Pidikkaparambu is a very small area that comes under the Vallachira Panchayat and is famous for the Pidikkaparambu Lord Shiva Temple located here.

Festivals
The Pidikkaparambu Pooram is held here and is accompanied with "Anayottam - Tusker Race/Jumbo Rally" that takes place in the Paddy Fields located nearby. This festival takes place in the month of March or April every year. It normally lasts for 2 –3 days.

Terrain
This area has lush Paddy fields, Coconut Plantations and an uninterrupted Supply of fresh Water.

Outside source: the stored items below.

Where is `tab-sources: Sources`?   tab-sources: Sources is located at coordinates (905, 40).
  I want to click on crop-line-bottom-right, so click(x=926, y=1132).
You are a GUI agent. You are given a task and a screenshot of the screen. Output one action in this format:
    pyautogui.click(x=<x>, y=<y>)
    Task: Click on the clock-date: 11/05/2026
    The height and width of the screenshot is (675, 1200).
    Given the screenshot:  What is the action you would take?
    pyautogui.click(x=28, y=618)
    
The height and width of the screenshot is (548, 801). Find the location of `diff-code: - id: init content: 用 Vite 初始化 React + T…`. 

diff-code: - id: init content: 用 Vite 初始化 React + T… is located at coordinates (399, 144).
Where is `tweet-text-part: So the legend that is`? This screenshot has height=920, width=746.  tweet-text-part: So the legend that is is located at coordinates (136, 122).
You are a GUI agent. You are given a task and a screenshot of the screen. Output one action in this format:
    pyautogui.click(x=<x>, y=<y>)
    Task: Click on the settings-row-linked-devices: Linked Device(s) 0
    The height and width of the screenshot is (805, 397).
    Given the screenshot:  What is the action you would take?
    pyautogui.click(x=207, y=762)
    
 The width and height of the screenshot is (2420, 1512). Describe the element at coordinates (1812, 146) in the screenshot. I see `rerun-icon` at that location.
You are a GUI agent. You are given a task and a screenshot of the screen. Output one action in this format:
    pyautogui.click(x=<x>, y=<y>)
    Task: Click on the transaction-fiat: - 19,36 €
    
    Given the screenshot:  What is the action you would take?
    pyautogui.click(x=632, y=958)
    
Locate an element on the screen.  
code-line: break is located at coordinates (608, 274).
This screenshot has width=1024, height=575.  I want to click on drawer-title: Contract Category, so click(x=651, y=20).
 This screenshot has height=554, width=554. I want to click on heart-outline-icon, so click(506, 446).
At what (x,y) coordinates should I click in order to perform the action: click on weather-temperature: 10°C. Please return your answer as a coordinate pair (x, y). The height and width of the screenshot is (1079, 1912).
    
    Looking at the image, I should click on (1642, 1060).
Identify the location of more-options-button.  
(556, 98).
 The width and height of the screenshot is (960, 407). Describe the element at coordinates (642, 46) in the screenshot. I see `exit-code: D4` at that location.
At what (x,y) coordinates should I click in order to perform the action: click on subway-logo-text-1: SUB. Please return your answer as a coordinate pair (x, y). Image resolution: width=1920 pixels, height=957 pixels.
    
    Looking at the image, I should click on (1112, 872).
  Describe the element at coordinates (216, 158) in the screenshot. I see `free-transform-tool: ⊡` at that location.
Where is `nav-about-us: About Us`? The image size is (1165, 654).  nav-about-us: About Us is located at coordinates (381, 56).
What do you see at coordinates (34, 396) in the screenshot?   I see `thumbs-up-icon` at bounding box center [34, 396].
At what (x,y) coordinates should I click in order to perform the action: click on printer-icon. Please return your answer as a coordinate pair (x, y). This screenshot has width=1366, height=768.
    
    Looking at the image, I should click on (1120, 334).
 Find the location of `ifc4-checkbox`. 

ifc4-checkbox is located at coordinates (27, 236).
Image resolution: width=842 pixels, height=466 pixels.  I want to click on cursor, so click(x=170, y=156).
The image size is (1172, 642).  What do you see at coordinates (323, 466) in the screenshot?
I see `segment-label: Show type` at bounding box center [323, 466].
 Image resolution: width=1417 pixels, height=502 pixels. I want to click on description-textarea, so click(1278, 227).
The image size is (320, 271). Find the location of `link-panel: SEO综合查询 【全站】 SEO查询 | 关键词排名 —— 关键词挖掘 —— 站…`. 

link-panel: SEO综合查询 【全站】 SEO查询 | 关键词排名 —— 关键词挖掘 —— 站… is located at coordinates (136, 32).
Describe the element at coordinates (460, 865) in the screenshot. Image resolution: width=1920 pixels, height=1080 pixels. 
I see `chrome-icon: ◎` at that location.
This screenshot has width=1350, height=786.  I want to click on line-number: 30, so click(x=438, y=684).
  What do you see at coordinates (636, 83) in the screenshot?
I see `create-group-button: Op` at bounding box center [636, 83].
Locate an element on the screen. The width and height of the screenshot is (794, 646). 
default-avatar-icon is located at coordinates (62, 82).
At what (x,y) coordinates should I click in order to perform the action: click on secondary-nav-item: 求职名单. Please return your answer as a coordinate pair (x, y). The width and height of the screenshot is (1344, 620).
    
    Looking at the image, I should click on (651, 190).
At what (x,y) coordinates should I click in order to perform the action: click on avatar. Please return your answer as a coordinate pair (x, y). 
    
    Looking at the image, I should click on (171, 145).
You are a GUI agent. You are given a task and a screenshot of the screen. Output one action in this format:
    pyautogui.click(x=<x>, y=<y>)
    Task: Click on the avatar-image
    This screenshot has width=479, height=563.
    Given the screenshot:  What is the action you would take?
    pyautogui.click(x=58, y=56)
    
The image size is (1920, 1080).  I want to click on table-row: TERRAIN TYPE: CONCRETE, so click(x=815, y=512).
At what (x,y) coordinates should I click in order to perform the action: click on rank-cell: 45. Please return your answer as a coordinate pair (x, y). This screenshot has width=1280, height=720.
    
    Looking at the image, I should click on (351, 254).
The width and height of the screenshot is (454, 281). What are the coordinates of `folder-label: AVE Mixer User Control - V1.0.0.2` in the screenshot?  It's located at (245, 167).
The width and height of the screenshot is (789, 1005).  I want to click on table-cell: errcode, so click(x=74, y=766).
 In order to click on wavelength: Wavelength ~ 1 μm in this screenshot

There is a well maintained Blacktop road that can take one all the way to "Chathakudam Centre" which has a few Grocery and Stationery Stores, a couple of Cafeterias,a Post Office and a Gent's Saloon.
The State Bank of India - Vallachira Branch is also located nearby.

Schools
The Closest School (Kerala Govt) would be Vallachira UP School and Kadalassery LP School.

Transportation
There are no Public Transport Systems that are Servicing Pidikkaparambu currently. However, There are Privately managed Bus Services from Chathakudam Centre to Thrissur everyday from dawn till dusk. Private Auto Rickshaws and Taxis could be hired from Chatakudam centre mostly during the weekdays.